What is medical loss ratio?

Medical loss ratio is the proportion of premium revenues insurance companies spend on clinical services and quality improvement, as opposed to administrative costs and profits. Insurance companies must spend either 80% or 85% of premiums on medical care under the Affordable Care Act, depending on the size of the market they serve. Insurance companies have to pay rebates if they don’t meet this standard in a given year. 

How is medical loss ratio calculated?

For health insurance companies in the individual and small group markets, the medical loss ratio requirement is 80%. For the large group market, which are plans that cover 51 or more employees (though in a few states you need to have 101 or more employees), the requirement is 85%. The ratio doesn’t apply to employers who self-fund their health insurance — most of which are large companies.

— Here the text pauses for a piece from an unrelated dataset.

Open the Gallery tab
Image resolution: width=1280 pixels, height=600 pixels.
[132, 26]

Costs that don’t count as “medical care” include executive salaries, overhead, and marketing. Another way of thinking about medical loss ratio is that if spending on these non-medical costs exceeds 20% (or 15% for large group plans), insurance companies will have to pay a rebate. The average medical loss ratio has fluctuated since the Affordable Care Act passed, from as high as 103% in 2015, to as low as 72% in 2020, likely because few people used medical care during the early part of the COVID-19 pandemic. [2]

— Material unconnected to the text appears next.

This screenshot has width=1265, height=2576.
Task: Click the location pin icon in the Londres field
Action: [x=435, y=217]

The intention of the requirement is “to encourage health plans to provide value to enrollees.” [3] But are there better ways of doing it? 

What’s the point of medical loss ratio?

Dr. Caroline Plott, a resident at Johns Hopkins Medicine (she says her opinion doesn’t reflect that of her employer) says some of the money should instead go toward public health efforts. 

In an article published in JAMA in 2020 that she co-authored, Plott argues that insurance companies could support underfunded state public health departments. Funding for these agencies is set to be slashed after the recent debt ceiling negotiations. [4] Public health agencies are responsible for contact tracing, screening, health education, and helping people get treatment — especially crucial during a pandemic. Plott also suggests that insurance companies can fund public health efforts directly.

This spending could pay off for the companies over time.

“These interventions would ultimately be helping the health of the community and the people the health insurance company is insuring, and that would hopefully lower the cost over time,” Plott says.

It may be difficult to convince people this is the best use of the money, especially when the alternative is a check sent directly to them. The average rebate per person in 2022 was $205 in the individual market, $169 in the small group market, and $110 in the large group market (these amounts can sometimes be split between you and your employer). [5] But if you think of it as money you’ve budgeted for health care, conglomerating it together may be more impactful for the community than having people spend it on their own.

“If someone had a $30 rebate back, perhaps they could buy a gym membership for a month and work out and that would help their help,” Plott says, but if you collected $30 from a bunch of people, you can do bigger things like set up health screening programs and catch disease early or even prevent it.

While the worst part of the pandemic is over and the size of medical loss ratio rebates has since decreased, there’s still opportunity to use this money in a smarter way, Plott says, perhaps even to prepare for future pandemics. 

“It’s a way to use the traumas and challenges of that time and take the good ideas that came out of it so we can work toward a better future,” Plott says.